[Extracted records]
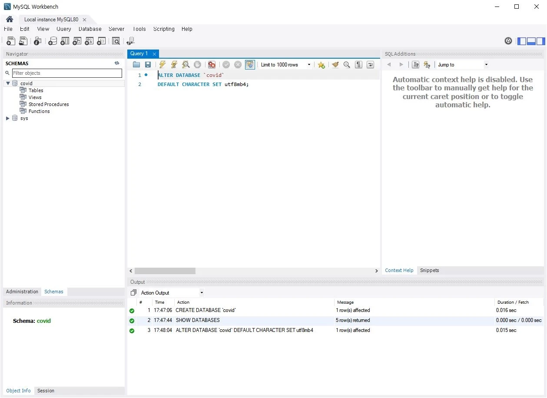This screenshot has width=547, height=398.
Task: Click the Filter objects search field
Action: pyautogui.click(x=67, y=73)
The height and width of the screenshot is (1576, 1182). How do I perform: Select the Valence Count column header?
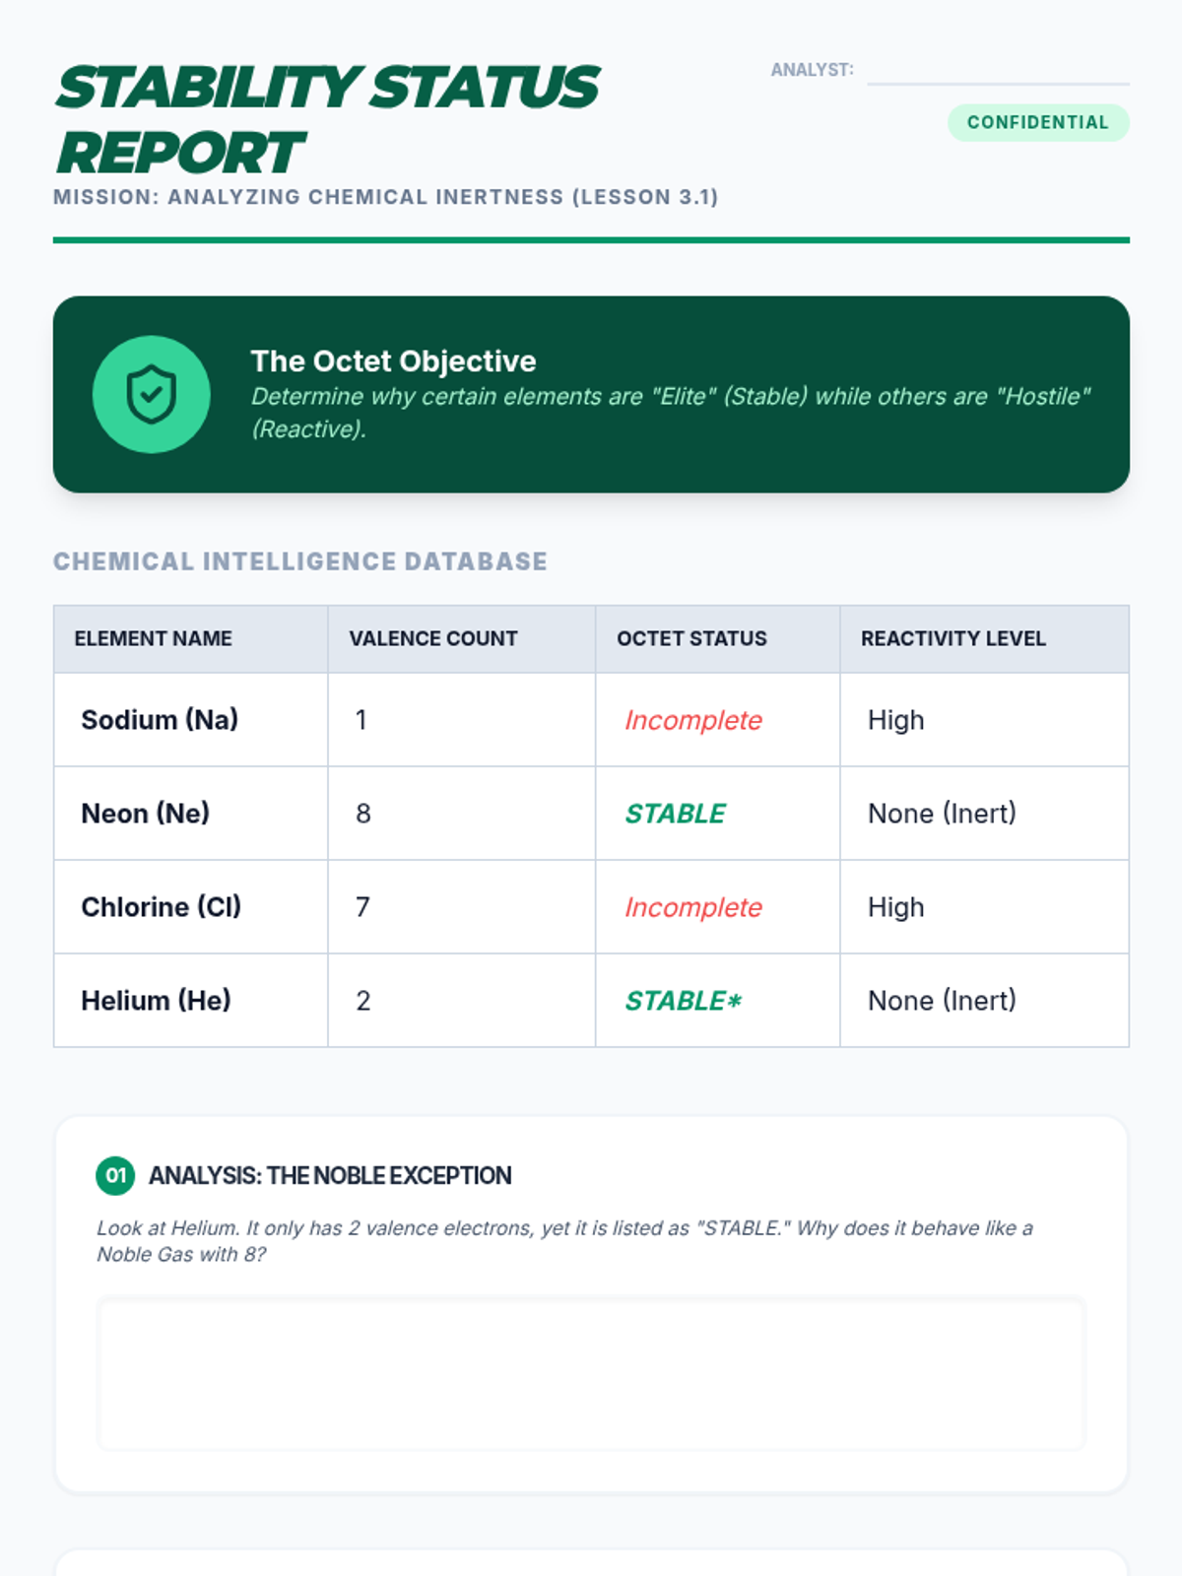(x=433, y=638)
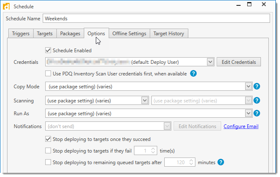
Task: Enable Use PDQ Inventory Scan User credentials
Action: tap(48, 73)
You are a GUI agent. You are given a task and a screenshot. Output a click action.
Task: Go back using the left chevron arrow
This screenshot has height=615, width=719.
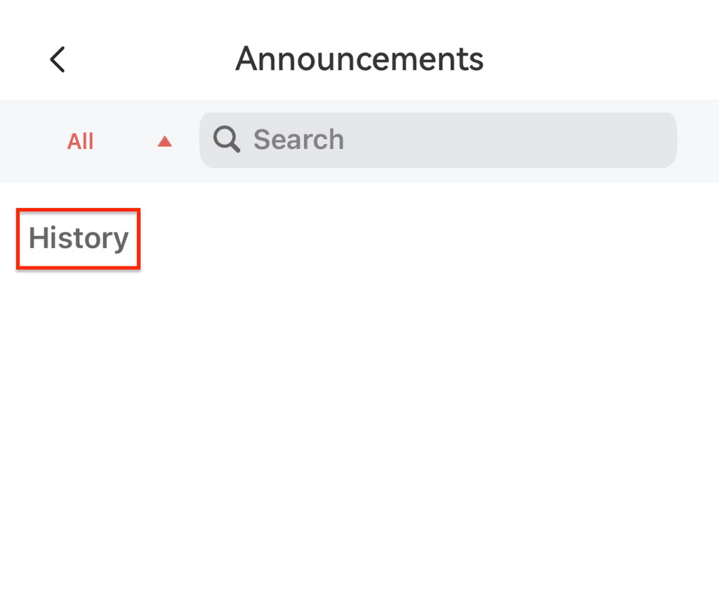pos(58,60)
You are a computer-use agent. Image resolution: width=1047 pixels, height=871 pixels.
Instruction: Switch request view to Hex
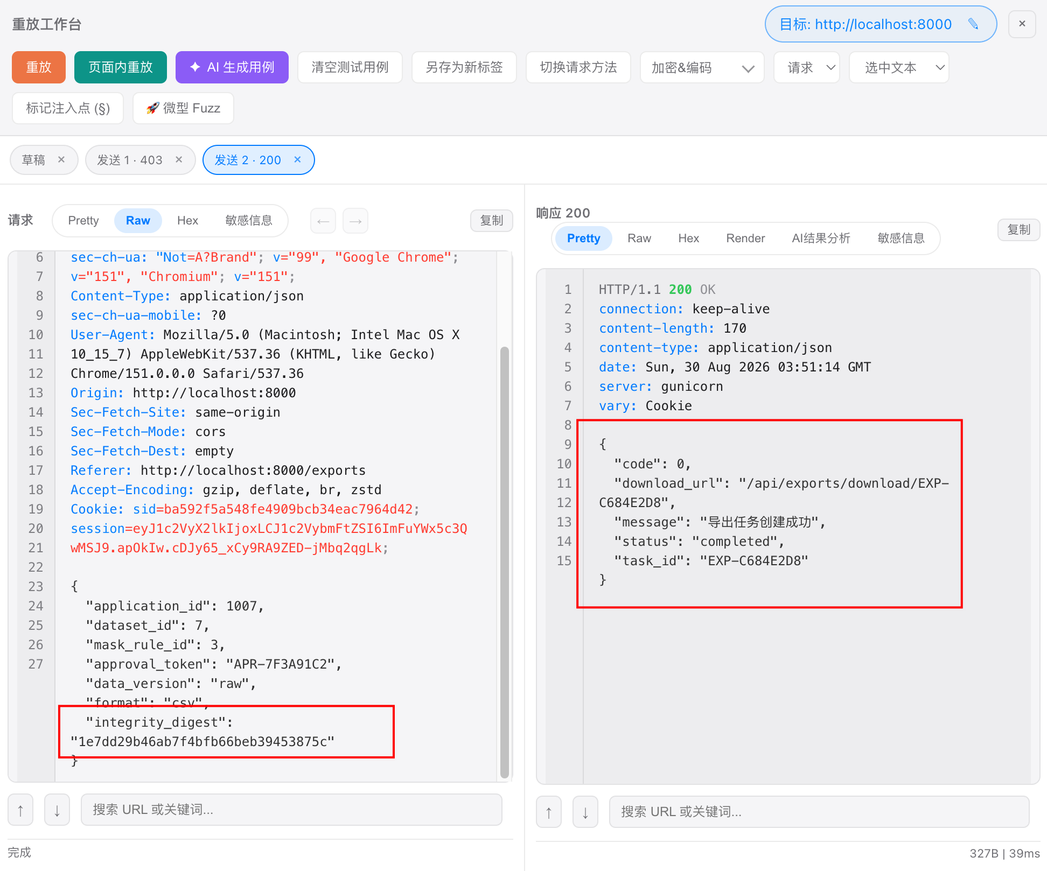click(x=187, y=221)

### Exercise description:
What is the number of lines in the entries above that hold the string "agent"? Please state that number alone.

### Written response:
2